Reproduce the forum thread about who can stay in the house word for word, with no changes at all.

* [Reading text]:
start
Unless this is "your" house (as in you own it), because your are saying "MY multimillion dollars house" and your husband has not saying about it, then NOT, you just can't kick him out and his kids. If (I haven't check in your posts) your husband also owns this house, then he has as much saying as you do. You would not be able to arbitrarily do so. 

Regardless, I always have my suspicions when I hear venting step-mothers, because normally there's more to the story, and in many instances it ends up being the "wicked step-mother" selfishness at play. And let's not forget that the "wicked step-mother" children can't do not wrong and have every right to visit and/or stay in the marital home.


----------



## northernlights

Tell me you hate women without telling me you hate women. 

Lol, couldn't resist. Yes, it's my house.


----------



## Rob_1

northernlights said:


> Tell me you hate women without telling me you hate women.
> 
> Lol, couldn't resist. Yes, it's my house.
end
* [Listed records]:
start
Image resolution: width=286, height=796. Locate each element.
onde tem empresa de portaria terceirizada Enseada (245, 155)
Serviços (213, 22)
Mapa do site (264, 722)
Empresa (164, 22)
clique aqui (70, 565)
end
start
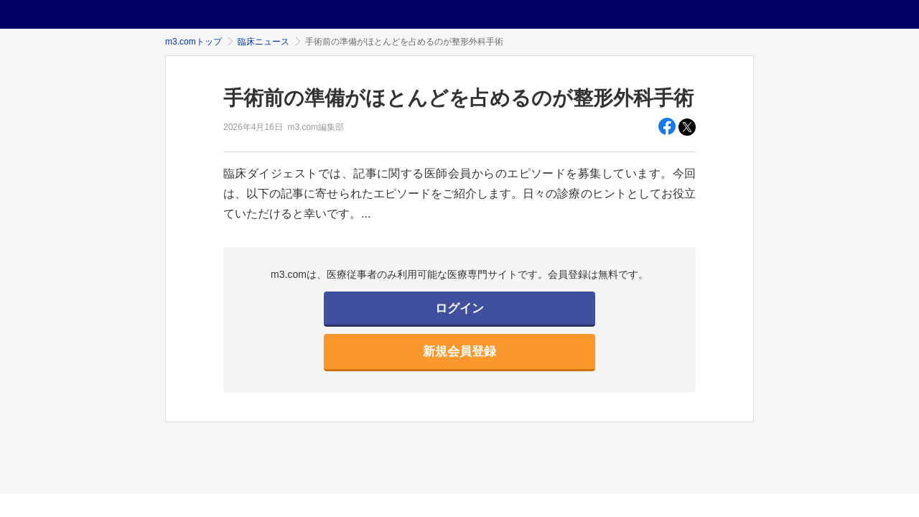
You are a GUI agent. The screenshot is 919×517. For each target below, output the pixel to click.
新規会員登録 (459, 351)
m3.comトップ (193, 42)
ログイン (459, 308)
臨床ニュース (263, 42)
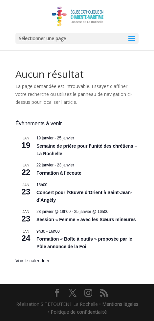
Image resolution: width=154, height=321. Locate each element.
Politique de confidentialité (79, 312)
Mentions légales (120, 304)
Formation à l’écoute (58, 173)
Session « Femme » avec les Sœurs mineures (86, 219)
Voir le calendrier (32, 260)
end
* [Written response]:
Unless this is "your" house (as in you own it), because your are saying "MY multimillion dollars house" and your husband has not saying about it, then NOT, you just can't kick him out and his kids. If (I haven't check in your posts) your husband also owns this house, then he has as much saying as you do. You would not be able to arbitrarily do so. 

Regardless, I always have my suspicions when I hear venting step-mothers, because normally there's more to the story, and in many instances it ends up being the "wicked step-mother" selfishness at play. And let's not forget that the "wicked step-mother" children can't do not wrong and have every right to visit and/or stay in the marital home.


----------



## northernlights

Tell me you hate women without telling me you hate women. 

Lol, couldn't resist. Yes, it's my house.


----------



## Rob_1

northernlights said:


> Tell me you hate women without telling me you hate women.
> 
> Lol, couldn't resist. Yes, it's my house.